There has been over eighty riots throughout the history of Toronto, some of them quite large. This seemingly high number contradicts the idea of a peaceful and even dull “Toronto the Good,” and of Canada as a land of peace, order, and good governance, where differences have been negotiated through compromise, unlike our southern neighbours. Race, religion, political views, labour relations, social inequality, youth rebelliousness, have been the most common factors triggering these relatively short outburst of violence. In all of them, Toronto’s police forces have played a central role, as law and order enforcers, as violence instigators, or as passive bystanders. Toronto’s riot history is an important thread for weaving the story of its police forces, political rulers, inter-ethnic/racial relations, religious communities, and other significant historical agents.
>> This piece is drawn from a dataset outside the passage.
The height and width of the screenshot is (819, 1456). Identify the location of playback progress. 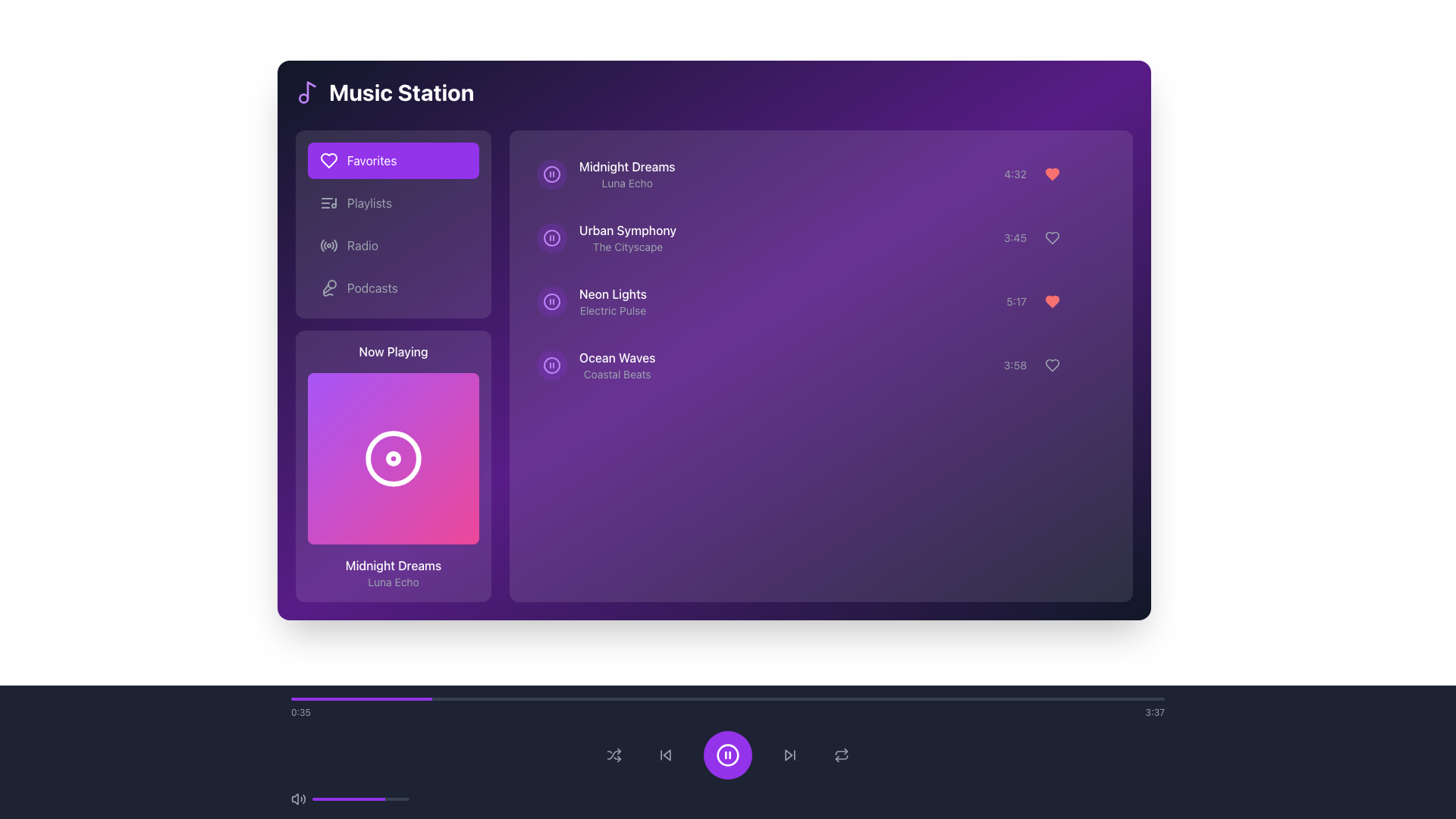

In 2016-17, HIST4530 students wrote about various riots in Toronto’s past, drawing from primary (i.e. newspapers and maps) and secondary source materials. The assignment asked for them to write for a public history audience, which required them to write clearly and succinctly, and summarize complex ideas into simplified yet nuanced short texts. Gilberto Fernandes, the course instructor, then edited and built on the students’ work, and created a digital map and timeline using Omeka/ Neatline, called Toronto the Bad: A Riots Map and Timeline.
This assignment will be repeated in 2017-18. The incoming HIST4530 students’ work will feed into this digital resource, which remains a work in progress.
This work is also featured in Myseum of Toronto‘s mobile application.